Андрей Межеричер – В свете зеленой лампы (страница 28)
– А звать тебя как?
– Лиза.
– Слушай, Лиза, я смотрю, ты замерзла, а торф больных не любит, может погубить. – Он убрал списки в папку и подошел поближе. – Я вчера возил военных на позиции, так один порвал свою армейскую плащ-палатку о гвоздь, когда спрыгивал из кузова, и бросил, не захотел брать. А я подобрал, думал, может, кому другому отдам, она теплая, непродуваемая. Ты возьми, зашьешь, может, пригодится.
Я взяла плащ и поблагодарила доброго человека. По его глазам было видно, что он много в жизни повидал. Я сразу закуталась в непродуваемые полы теплого плаща, и холод потихоньку отступил. Стали подходить люди на посадку в машину, и наш разговор прервался.
Мы ехали часа три в кузове грузовика под брезентовой крышей, сидя на деревянных лавках. Было тепло, но темно и душно. Я смотрела на тех, кто едет со мной. Это были только женщины и еще несколько подростков. Видимо, они не подошли по возрасту, чтоб пойти на фронт.
Мы прибыли на место, стали кто спрыгивать, а кто слезать на землю из высокого кузова машины. Хотелось потянуться, размять онемевшие за время в пути ноги. Ко мне подошел усатый сопровождающий и отвел в сторону.
– Слушай, Лизавета, хорошая, вижу, ты девушка, хочу дать совет. На до́бычу, – он так и сказал, с ударением на о, – не лезь, простудишься на болоте, можешь серьезно заболеть. На укладке и просушке физически тяжелее, но не так мокро. Лучше всего на доставке, там и суше, и теплее, и можно иногда в магазин забежать. Старайся попасть туда всеми правдами и неправдами. Я знаю, что говорю.

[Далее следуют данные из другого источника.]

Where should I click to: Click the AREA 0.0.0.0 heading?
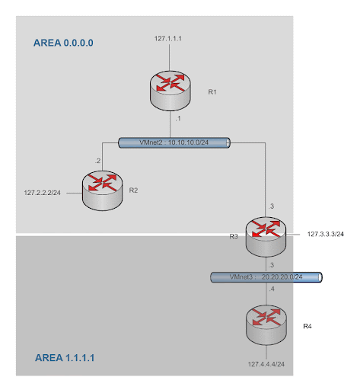[x=63, y=43]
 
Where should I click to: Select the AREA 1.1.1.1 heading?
[x=65, y=358]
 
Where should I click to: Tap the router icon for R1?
[x=170, y=91]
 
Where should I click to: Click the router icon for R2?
[x=103, y=190]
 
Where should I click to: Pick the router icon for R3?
[x=266, y=237]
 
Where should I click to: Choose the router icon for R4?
[x=266, y=325]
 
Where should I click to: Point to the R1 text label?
[x=212, y=92]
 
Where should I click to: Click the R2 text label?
[x=133, y=190]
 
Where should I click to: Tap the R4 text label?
[x=307, y=326]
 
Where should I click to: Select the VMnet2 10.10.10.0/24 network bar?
[x=174, y=142]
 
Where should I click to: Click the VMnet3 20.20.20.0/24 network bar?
[x=266, y=277]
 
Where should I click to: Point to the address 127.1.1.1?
[x=168, y=39]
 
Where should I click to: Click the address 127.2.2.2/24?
[x=43, y=193]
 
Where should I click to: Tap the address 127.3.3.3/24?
[x=326, y=234]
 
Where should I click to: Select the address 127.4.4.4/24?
[x=266, y=364]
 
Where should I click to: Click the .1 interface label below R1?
[x=178, y=119]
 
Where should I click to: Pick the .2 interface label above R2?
[x=97, y=161]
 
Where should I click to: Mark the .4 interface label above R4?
[x=272, y=289]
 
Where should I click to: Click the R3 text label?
[x=234, y=237]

– Спасибо. А что вы именно мне советуете, понравилась, что ли? – улыбнулась я.
– Вот глупая! Ты ж мне во внучки годишься. Правда, есть у меня к тебе интерес, но другой. Видишь у машины того рыжего нескладного пацанчика? Это сын моего однополчанина. Меня в том бою контузило, поэтому я здесь, с вами, а не на фронте, а его убило. Это его сын, добрый, но какой-то неумеха. Один он у матери. Пригляди за ним. Даже не то что пригляди, я же понимаю, здесь всем тяжко, но если что, не оставь без внимания. Ладно?
И, не дожидаясь ответа и не прощаясь, он развернулся и быстрым шагом пошел к кабине машины.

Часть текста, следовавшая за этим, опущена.